Find the lines below that include the word "computer" and state how many there are, adding nothing.

══ RECORDS SUPPLIED

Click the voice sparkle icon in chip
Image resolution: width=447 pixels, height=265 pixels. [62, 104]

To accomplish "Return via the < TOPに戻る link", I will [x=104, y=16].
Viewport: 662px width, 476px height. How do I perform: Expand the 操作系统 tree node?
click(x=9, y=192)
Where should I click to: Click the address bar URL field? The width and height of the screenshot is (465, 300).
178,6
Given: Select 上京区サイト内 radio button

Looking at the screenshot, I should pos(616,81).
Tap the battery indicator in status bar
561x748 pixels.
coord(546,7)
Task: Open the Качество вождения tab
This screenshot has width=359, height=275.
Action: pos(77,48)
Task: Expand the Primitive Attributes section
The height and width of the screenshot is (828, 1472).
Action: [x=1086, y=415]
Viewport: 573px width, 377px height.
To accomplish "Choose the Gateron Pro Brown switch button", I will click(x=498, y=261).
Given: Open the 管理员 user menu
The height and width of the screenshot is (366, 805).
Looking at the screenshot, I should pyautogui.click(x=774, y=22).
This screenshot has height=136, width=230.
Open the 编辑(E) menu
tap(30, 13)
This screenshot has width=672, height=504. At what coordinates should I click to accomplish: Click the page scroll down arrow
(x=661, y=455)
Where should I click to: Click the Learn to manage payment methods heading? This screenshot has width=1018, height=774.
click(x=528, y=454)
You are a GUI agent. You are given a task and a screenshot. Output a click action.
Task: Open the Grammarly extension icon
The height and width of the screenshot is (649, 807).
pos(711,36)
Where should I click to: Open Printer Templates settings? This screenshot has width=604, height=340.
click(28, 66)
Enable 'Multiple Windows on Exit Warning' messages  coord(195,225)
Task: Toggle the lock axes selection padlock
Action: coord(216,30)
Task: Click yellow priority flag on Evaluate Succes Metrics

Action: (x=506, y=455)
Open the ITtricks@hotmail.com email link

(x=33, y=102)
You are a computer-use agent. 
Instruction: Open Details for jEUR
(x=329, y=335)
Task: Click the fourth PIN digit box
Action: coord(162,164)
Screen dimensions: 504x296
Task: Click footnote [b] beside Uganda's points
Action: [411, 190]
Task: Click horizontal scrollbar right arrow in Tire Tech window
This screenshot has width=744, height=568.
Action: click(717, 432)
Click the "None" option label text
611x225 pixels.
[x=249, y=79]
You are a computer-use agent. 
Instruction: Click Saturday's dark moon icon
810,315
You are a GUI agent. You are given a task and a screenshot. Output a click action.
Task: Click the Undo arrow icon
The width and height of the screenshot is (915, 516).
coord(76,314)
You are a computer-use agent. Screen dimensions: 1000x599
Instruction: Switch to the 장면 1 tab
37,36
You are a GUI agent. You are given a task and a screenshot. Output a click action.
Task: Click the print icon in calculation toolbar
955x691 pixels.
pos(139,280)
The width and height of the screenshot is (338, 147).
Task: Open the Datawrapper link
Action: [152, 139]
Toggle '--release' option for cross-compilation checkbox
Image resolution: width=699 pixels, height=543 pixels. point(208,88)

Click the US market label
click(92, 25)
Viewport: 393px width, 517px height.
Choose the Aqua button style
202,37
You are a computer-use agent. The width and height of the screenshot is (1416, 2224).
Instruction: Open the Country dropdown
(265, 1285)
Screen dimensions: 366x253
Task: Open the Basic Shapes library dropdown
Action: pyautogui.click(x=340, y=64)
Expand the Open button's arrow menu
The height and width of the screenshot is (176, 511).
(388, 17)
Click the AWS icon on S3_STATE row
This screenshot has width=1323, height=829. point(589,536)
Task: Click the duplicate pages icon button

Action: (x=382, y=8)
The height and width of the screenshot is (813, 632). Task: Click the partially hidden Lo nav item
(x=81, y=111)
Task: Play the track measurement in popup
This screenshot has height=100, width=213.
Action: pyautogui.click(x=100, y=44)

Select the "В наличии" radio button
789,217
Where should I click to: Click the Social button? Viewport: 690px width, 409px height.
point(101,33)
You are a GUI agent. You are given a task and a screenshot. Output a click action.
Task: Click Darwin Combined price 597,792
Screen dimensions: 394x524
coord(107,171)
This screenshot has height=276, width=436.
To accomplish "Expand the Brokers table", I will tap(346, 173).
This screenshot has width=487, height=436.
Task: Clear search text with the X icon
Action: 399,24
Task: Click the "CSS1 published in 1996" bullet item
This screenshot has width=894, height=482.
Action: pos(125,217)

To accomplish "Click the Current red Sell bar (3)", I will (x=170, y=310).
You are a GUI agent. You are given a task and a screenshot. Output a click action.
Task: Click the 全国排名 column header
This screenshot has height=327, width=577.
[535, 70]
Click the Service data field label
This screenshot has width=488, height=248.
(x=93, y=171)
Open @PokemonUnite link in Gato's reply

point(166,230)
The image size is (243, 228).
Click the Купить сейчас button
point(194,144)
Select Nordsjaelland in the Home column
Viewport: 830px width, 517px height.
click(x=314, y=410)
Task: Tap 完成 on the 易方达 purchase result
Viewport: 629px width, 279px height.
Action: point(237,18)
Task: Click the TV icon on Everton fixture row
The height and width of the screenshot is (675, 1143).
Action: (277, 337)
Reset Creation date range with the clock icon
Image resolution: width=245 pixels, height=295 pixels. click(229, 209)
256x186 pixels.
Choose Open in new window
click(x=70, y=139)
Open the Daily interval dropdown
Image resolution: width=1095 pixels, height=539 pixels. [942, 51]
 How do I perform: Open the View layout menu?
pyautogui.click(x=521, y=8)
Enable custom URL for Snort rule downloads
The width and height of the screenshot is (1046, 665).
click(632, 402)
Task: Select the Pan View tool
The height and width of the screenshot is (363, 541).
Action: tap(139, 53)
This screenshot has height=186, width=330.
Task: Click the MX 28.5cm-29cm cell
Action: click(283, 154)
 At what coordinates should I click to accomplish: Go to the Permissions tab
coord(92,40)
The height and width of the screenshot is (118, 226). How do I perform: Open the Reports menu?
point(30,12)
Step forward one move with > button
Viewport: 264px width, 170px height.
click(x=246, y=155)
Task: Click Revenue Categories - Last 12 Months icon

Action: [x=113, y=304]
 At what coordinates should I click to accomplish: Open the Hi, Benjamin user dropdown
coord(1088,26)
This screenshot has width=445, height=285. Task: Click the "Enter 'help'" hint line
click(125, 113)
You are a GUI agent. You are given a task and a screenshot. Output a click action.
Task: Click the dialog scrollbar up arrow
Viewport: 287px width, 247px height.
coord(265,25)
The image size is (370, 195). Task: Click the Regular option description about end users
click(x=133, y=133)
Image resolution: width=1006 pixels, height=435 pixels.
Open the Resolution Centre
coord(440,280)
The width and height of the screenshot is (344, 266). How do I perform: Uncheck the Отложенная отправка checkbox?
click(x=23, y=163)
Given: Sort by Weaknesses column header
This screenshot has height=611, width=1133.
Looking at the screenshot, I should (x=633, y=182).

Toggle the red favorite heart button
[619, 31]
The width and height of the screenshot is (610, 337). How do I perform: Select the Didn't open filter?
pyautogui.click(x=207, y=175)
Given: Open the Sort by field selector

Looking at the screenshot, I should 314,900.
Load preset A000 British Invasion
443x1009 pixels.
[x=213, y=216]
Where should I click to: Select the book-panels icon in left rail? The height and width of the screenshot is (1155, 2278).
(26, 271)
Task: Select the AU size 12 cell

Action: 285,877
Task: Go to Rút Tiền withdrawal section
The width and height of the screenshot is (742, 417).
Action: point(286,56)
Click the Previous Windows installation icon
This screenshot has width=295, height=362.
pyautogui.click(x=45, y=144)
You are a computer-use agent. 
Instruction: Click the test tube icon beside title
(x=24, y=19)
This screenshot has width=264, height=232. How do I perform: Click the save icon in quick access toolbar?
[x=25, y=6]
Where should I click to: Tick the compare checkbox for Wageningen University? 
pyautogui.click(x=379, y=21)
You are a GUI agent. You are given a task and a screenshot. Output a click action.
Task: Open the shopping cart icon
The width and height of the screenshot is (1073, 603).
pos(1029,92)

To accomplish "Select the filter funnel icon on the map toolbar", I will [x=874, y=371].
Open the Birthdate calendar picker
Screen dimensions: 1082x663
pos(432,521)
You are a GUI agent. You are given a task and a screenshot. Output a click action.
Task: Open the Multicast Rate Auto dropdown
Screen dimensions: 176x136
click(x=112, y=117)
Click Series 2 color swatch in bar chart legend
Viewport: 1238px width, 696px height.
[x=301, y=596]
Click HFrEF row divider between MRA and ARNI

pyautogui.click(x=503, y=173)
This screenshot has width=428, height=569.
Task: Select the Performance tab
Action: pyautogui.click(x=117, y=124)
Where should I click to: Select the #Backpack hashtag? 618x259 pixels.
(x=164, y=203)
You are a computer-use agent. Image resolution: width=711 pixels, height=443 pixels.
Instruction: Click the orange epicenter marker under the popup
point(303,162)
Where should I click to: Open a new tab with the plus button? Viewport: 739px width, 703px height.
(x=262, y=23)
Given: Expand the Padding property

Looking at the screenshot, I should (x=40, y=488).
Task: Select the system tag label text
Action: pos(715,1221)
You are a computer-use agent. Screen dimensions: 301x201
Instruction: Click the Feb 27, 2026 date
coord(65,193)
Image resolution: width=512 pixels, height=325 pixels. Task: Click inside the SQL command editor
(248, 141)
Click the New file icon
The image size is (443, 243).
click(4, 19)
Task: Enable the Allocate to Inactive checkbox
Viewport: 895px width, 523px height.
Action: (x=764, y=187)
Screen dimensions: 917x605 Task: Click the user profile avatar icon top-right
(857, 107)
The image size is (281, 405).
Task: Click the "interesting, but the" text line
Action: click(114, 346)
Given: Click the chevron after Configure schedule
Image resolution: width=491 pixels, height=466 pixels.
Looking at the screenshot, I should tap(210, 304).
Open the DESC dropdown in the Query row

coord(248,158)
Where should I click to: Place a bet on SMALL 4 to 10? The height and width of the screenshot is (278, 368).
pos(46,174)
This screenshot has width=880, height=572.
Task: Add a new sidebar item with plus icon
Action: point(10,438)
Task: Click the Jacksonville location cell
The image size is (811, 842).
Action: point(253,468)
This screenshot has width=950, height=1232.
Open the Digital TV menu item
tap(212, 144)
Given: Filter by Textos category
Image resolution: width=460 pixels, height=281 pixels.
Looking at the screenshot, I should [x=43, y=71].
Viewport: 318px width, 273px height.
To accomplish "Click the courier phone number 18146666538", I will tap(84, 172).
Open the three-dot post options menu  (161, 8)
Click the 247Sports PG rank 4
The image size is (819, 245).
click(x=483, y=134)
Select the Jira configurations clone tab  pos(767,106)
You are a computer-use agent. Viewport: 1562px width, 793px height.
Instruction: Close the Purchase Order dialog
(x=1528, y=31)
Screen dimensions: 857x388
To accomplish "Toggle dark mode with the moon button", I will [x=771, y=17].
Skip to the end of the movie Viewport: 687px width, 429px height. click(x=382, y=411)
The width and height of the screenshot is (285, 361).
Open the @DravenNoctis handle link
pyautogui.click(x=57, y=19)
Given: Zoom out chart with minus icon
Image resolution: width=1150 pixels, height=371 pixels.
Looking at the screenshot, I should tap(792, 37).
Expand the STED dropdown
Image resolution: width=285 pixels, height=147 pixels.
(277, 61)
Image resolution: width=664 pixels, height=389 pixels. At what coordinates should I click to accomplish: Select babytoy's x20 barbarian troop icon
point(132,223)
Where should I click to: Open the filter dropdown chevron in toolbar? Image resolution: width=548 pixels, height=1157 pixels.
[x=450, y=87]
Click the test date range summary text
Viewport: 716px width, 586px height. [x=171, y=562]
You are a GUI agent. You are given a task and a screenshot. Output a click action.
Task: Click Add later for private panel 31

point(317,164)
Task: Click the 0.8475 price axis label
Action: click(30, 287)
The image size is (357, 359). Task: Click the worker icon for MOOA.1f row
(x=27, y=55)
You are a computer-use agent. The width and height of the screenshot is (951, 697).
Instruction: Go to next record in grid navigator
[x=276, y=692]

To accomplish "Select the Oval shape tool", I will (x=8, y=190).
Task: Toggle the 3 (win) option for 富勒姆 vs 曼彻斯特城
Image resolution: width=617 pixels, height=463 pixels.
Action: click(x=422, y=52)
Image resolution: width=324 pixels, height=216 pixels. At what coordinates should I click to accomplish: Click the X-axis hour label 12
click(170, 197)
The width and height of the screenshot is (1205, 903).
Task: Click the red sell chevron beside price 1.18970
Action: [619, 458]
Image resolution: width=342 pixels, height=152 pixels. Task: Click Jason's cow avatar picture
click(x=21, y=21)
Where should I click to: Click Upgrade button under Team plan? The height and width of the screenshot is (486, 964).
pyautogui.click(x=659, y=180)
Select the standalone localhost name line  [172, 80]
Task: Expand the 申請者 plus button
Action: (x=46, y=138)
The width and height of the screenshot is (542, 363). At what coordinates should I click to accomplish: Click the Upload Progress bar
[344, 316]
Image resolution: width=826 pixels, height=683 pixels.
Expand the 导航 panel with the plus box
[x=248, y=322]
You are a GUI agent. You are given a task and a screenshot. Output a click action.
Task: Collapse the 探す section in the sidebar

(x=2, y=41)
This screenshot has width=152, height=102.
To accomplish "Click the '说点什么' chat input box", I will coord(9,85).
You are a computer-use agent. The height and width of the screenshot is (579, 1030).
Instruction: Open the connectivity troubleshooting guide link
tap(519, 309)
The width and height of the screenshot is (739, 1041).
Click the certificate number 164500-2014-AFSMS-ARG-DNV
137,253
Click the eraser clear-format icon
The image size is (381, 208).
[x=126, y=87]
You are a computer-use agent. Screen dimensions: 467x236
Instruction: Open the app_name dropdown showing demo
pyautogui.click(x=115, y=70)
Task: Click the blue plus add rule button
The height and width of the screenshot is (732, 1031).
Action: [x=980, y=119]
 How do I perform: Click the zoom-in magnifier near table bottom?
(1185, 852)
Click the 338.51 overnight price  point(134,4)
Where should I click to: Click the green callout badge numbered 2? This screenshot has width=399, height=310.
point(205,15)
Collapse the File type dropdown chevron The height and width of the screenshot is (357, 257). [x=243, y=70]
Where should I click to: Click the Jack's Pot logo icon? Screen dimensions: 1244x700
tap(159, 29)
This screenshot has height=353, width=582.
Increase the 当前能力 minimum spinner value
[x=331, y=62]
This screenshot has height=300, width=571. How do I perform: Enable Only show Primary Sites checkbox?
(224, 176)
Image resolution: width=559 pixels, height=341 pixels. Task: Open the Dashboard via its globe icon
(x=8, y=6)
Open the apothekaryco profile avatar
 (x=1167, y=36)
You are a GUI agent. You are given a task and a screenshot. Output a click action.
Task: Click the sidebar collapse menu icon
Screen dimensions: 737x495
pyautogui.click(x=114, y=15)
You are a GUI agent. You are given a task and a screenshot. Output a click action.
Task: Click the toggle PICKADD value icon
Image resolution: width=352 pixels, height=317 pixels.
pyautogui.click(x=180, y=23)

════

■ ANSWER SECTION ■
11